▸ **SOURCE MATERIAL**:
*** Block opens ***
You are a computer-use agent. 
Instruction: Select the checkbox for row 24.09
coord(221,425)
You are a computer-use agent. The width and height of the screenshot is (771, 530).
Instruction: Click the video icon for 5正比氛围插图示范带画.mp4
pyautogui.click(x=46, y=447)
*** Block closes ***
▸ **TASK**:
Wherever "agent" appears in a line of the entries, copy that line.

▸ **FINISHED EXERCISE**:
You are a computer-use agent. 
You are a computer-use agent. The width and height of the screenshot is (771, 530).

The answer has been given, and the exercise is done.